On the other hand, if a navy inhabits a “permissive” setting in which it confronts only vastly outmatched foes, it can focus exclusively on strike missions. While he doesn’t appear to realize it, then, Friedman accepts our finding that the PLA Navy will face no serious regional competitor if the People’s Liberation Army can hold off U.S. Navy groups and menace Asian fleets with “layered” “anti-access/area-denial” forces. Then the PLA Navy can calibrate a carrier fleet to its needs without undue fear of outside interference. Only then will it have the luxury to design a fleet solely around how much striking power the leadership deems necessary – letting power projection determine how large, capable, and expensive PLA Navy ships ought to be.

And finally, Friedman says it is a “straw man” to think Chinese maritime ambitions may stop with recovering Taiwan. He thereby reveals – yet again – how little he follows the discourse among Western commentators.
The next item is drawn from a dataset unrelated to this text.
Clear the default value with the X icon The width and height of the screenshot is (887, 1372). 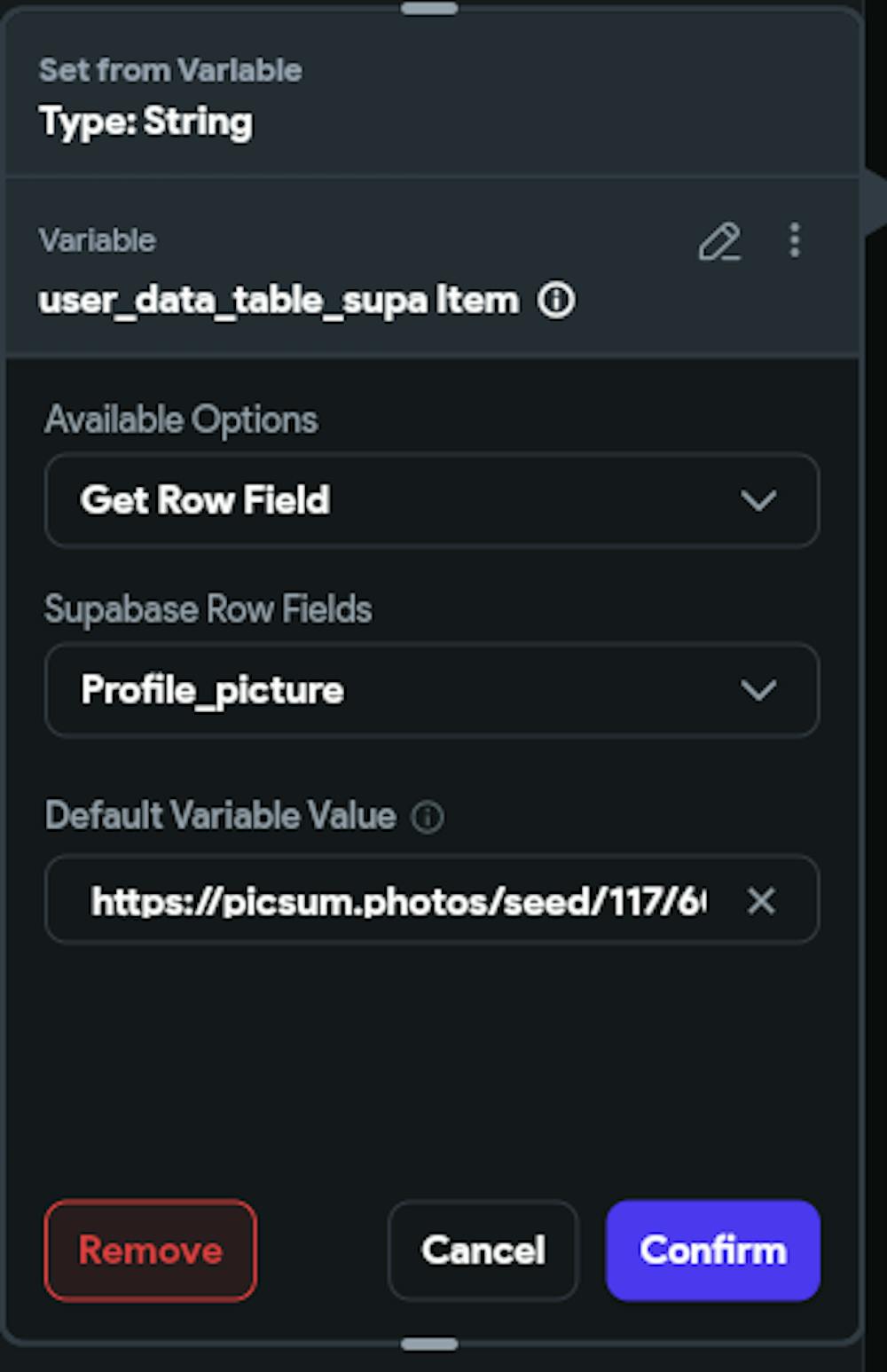coord(761,901)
That Taiwan constitutes the raison d’être for a strong Chinese fleet has long been the default assumption among China-watchers. Only now are Western analysts starting to grapple with the idea that there may come a “day after Taiwan” when Beijing turns its nautical energies elsewhere. Friedman should at least entertain the prospect that the default assumption is correct – that Beijing might treat the island as “dessert” rather than an “appetizer.” Once China fulfills its goal of regaining this last parcel of lost Chinese territory, it may turn inward and assume a more benign posture. We doubt that will transpire, but to deny it is even possible is obtuse. It slights reputable scholars with whom we happen to disagree.

Norman Friedman reviewed some book. We’re just not sure it was ours.

James Holmes is a former U.S. Navy engineering and weapons officer and Associate Professor of Strategy at the U.S. Naval War College. Toshi Yoshihara is Professor of Strategy and John A. van Beuren Chair of Asia-Pacific Studies at the Naval War College. They are the co-authors most recently of Red Star over the Pacific, an Atlantic MonthlyBest Book of 2010 and a U.S. Naval Institute Notable Naval Book of 2010. The views voiced here are theirs alone.